(Stored records)
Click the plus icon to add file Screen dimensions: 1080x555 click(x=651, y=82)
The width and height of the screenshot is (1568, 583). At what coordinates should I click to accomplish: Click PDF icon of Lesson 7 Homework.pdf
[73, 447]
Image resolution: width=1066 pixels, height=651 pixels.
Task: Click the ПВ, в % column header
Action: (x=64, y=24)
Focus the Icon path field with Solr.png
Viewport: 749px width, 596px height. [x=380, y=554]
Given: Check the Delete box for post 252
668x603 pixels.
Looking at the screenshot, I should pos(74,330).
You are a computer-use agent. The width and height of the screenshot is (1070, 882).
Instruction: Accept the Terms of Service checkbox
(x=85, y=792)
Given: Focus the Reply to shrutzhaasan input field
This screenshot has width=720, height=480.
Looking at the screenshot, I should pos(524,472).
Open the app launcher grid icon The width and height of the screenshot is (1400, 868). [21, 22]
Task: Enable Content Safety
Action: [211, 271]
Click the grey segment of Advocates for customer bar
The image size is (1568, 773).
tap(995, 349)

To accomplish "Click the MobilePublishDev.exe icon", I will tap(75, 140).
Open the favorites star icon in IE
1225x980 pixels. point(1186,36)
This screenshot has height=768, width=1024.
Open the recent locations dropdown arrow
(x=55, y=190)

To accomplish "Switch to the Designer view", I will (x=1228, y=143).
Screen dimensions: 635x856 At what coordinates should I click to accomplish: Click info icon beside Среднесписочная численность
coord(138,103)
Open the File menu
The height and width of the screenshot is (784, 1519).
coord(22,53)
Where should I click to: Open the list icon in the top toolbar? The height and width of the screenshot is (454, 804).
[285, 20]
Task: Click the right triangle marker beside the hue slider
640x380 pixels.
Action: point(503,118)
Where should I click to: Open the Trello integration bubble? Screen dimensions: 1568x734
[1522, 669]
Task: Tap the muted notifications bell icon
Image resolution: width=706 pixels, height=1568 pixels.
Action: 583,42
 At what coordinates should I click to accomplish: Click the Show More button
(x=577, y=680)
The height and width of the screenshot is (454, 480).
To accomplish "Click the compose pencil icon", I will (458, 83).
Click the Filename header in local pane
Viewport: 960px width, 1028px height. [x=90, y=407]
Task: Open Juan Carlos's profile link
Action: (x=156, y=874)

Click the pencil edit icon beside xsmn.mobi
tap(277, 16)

(What you should do) Print exactly the lines between the line with "640x380 pixels." and the final line of the records above, both included.

(Output for this task)
640x380 pixels.
Action: point(503,118)
Where should I click to: Open the Trello integration bubble? Screen dimensions: 1568x734
[1522, 669]
Task: Tap the muted notifications bell icon
Image resolution: width=706 pixels, height=1568 pixels.
Action: 583,42
 At what coordinates should I click to accomplish: Click the Show More button
(x=577, y=680)
The height and width of the screenshot is (454, 480).
To accomplish "Click the compose pencil icon", I will (458, 83).
Click the Filename header in local pane
Viewport: 960px width, 1028px height. [x=90, y=407]
Task: Open Juan Carlos's profile link
Action: (x=156, y=874)

Click the pencil edit icon beside xsmn.mobi
tap(277, 16)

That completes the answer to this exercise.